In groups working to collaborate across difference, build community, or repair harm—especially in decentralized or justice-oriented spaces—trust may not exist at the outset. This is often because past experiences of betrayal, exclusion, or systemic violence have made trust dangerous or irrational for many participants.

Efforts to proceed without acknowledging these histories or addressing lived pain often fall short. Formal agreements, shared goals, or even good intentions are not enough to restore or build trust in the absence of demonstrated, embodied care.


When trust has been damaged or never existed:

  • People protect themselves by withholding engagement.

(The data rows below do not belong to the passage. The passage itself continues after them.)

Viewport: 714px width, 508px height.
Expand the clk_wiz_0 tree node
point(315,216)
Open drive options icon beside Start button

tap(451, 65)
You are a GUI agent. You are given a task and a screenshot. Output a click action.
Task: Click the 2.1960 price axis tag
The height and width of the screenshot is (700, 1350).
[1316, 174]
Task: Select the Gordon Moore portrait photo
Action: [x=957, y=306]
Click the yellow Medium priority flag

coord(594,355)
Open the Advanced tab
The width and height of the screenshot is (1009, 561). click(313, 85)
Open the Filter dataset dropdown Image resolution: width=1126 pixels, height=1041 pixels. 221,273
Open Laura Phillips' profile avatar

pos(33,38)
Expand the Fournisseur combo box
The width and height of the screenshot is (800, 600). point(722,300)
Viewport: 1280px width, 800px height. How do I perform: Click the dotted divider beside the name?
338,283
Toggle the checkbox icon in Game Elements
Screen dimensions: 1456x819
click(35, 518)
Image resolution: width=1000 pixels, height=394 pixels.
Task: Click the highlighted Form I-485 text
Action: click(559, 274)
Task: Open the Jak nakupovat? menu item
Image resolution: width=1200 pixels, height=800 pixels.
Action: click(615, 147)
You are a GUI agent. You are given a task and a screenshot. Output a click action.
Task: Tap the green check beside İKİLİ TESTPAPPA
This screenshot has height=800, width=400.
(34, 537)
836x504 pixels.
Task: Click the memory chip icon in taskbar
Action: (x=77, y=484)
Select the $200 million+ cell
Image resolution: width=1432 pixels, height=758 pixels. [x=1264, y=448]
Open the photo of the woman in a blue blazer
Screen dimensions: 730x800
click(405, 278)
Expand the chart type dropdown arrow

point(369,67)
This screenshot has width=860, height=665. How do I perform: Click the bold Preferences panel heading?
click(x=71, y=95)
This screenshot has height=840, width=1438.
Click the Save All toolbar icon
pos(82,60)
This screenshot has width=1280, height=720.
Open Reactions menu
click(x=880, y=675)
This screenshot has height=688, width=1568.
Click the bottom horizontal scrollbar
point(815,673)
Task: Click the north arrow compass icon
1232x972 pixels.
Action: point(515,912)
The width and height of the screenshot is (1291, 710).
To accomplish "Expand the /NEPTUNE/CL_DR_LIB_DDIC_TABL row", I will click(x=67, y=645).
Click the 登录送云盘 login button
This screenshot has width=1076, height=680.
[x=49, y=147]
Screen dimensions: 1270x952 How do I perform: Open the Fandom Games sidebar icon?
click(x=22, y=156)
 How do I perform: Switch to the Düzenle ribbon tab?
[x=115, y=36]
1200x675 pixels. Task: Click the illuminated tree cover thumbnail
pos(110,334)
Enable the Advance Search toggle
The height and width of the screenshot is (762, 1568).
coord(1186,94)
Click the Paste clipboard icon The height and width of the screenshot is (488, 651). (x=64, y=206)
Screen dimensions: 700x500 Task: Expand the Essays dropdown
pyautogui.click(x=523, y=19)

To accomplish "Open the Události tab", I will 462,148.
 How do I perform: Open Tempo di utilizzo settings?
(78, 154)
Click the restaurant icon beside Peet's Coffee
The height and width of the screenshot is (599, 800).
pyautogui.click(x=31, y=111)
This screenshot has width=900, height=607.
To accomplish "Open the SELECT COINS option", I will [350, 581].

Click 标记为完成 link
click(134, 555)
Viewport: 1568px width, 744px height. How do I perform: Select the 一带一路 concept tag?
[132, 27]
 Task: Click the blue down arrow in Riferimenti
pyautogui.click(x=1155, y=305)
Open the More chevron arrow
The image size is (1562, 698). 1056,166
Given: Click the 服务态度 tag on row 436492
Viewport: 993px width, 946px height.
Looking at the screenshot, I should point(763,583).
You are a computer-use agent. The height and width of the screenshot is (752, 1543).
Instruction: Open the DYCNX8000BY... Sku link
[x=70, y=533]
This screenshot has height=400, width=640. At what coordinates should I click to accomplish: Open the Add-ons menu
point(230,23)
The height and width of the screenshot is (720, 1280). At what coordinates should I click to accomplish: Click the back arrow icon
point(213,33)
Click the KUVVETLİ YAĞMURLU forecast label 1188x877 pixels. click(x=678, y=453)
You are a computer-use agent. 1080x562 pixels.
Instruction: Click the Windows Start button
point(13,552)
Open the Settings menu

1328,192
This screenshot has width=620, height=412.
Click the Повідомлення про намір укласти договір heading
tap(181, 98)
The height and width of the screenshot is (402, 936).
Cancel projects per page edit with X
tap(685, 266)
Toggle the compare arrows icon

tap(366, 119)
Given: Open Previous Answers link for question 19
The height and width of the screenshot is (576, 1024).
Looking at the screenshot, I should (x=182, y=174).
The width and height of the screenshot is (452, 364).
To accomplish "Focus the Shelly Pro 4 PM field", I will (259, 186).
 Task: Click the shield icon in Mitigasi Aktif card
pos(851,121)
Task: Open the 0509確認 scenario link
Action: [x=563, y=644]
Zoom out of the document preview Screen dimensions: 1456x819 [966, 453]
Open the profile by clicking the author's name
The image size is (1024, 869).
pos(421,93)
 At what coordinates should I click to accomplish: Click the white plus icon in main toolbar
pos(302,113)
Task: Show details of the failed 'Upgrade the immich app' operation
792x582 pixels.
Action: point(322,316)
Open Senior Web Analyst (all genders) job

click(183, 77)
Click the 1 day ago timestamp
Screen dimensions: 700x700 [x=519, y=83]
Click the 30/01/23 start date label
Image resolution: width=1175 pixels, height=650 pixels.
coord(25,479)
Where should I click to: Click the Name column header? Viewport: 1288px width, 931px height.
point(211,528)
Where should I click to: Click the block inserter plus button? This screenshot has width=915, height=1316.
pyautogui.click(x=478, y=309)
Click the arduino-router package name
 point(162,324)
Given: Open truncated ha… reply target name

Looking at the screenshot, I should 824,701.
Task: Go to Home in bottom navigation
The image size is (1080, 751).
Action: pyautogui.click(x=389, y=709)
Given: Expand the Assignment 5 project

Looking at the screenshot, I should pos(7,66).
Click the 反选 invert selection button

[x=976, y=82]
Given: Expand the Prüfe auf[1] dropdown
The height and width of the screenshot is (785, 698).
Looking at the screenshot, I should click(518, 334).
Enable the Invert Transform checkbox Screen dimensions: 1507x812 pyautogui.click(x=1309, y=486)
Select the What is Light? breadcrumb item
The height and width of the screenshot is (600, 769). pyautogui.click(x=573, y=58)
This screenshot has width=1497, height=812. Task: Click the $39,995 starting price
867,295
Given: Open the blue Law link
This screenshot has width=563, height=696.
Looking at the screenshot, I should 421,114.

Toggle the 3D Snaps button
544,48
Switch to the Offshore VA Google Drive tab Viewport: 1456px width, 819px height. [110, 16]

  • Relationships become transactional, marked by suspicion or silence.

  • Harms (past or present) are denied, minimized, or ignored.

  • Those who’ve been hurt are asked to “move on” without being heard.

  • Attempts at collaboration feel fragile, performative, or extractive.

Without care, the social fabric tears easily. Trust becomes performative, brittle, or nonexistent. The group loses its ability to act together meaningfully or sustainably.


  • People who have experienced harm may not feel safe opening up.

  • Power dynamics can make care feel conditional or strategic rather than sincere.

  • Those who have benefited from unjust systems may resist acknowledging harm or responsibility.

  • Repair work can be emotionally demanding and long-term—making short-term efficiency incompatible with justice.

  • People need space to engage at their own pace, without coercion.


Actively demonstrate care as a foundational precondition for trust—not as sentiment, but as behavior.

This includes:

  • Holding space for people to speak their truth—especially about harm or exclusion.

  • Listening without interruption or defensiveness.

  • Naming shared values and concerns that exist beyond the individual (e.g., care for land, community, justice).

  • Acknowledging historical and present harms—and taking action to repair them.

  • Respecting boundaries. Allowing people to say “no,” to step back, or to take time without penalty.

  • Showing up consistently—not to fix, but to be in sustained relationship.

Care isn’t softness. It’s the courage to attend, to hold others as fully human, and to stay with discomfort long enough for something new to become possible.


  • Trust grows not as an abstract principle, but as an outcome of care-based action.

  • Participants feel respected, heard, and valued, even if they still hold pain.

  • Dialogue deepens. Healing becomes thinkable.

  • Accountability is normalized, not avoided.

  • Relationships develop the resilience to navigate future challenges together.